If i store the secret kyes on firebase, and send to the user only if is logged is a good idea? The app can be debugged and haked fom safari for examples?
Cordova apps are insecure by nature. Directly from their documentation on security:
Using firebase is great for proof of concept but if you have to store your private keys to Firebase’s API inside the app in order to use it, you’re opening yourself up to someone gaining access.

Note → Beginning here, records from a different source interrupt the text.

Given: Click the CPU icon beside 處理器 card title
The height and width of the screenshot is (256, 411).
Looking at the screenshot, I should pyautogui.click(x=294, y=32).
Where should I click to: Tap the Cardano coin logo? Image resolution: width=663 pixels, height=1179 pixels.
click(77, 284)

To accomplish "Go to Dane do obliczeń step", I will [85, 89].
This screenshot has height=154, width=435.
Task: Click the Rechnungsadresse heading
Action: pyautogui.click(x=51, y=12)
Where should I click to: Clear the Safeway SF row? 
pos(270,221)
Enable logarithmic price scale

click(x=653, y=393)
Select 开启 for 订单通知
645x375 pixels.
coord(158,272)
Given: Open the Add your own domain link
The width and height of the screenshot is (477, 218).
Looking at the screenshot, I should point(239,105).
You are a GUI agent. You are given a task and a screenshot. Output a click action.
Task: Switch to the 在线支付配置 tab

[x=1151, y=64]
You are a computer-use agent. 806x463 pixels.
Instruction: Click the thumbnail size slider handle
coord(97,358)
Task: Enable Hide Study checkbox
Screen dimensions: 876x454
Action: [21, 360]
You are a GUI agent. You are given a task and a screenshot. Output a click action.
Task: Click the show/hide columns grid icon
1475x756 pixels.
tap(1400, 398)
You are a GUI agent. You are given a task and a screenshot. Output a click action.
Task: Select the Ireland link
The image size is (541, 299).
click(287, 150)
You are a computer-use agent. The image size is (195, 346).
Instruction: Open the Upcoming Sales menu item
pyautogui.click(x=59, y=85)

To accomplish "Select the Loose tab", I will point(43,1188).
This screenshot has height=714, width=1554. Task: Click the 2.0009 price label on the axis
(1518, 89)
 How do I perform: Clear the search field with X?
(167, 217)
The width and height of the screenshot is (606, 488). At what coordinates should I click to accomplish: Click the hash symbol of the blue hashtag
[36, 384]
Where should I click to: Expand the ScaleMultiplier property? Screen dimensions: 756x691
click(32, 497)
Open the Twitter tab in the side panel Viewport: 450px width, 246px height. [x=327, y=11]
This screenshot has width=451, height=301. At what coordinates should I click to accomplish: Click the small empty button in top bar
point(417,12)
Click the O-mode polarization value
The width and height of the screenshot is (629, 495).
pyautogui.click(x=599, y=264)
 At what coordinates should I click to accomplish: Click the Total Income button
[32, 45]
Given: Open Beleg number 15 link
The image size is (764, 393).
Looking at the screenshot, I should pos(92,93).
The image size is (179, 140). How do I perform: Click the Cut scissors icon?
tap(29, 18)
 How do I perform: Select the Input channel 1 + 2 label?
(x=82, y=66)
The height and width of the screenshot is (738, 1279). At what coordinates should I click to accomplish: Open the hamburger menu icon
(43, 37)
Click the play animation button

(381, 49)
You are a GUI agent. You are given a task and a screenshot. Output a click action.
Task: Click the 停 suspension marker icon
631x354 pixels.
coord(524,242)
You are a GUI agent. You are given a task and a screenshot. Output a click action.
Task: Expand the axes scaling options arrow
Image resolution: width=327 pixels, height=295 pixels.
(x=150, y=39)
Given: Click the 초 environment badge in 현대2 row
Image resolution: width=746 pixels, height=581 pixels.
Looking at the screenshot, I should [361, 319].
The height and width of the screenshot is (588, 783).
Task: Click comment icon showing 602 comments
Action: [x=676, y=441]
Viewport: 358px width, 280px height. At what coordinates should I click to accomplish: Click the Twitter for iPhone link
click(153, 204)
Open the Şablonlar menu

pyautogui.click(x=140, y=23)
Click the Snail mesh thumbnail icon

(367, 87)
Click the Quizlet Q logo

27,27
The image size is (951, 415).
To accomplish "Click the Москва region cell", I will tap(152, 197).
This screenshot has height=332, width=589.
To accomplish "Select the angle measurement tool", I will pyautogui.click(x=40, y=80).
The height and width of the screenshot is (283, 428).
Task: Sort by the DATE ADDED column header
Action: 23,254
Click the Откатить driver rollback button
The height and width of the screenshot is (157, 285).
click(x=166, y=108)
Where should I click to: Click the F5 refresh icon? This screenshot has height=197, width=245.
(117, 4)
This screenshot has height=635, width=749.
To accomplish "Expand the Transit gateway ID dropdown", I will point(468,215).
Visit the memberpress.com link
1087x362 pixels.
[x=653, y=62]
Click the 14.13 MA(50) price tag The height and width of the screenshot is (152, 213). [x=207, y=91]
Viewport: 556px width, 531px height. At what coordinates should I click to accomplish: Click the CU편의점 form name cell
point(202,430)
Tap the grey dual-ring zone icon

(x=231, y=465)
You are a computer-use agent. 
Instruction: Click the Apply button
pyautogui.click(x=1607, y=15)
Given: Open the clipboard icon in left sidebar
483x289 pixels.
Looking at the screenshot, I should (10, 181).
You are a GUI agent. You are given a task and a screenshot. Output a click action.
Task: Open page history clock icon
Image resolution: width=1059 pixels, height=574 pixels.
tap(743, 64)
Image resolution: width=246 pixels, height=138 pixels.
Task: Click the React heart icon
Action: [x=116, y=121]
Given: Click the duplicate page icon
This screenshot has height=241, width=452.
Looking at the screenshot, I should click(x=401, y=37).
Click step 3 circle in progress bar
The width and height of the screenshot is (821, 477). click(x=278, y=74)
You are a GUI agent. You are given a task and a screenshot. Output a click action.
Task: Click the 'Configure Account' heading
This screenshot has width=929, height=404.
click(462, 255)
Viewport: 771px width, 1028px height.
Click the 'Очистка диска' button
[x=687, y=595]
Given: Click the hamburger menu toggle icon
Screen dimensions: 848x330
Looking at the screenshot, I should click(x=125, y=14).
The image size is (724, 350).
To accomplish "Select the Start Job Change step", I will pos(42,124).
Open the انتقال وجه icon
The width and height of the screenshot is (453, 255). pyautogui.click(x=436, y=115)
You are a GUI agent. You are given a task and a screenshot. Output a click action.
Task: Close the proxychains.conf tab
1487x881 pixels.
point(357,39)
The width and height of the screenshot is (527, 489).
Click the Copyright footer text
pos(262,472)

We have our own Oauth 2-based API server that we route all calls to/from. Mobile app users essentially request an access token via their username/password, and that token gets stored in the app. I can revoke access tokens. I can also place role-based access controls on each token. Theoretically, if my security is as robust as I have planned (I’m not naive enough to think it is perfect) the worst thing someone could do is get a valid access token assigned to someone else and start doing user actions as that person. But without gaining access directly to my API server they can’t get my third party private keys (like the keys you use to send/retrieve data from Firebase), and therefore can’t make requests to these services as my app.
Another deterrent is to obfuscate your code (run it through an minifier/uglifier). This doesn’t prevent reverse-engineering but it will make it more difficult.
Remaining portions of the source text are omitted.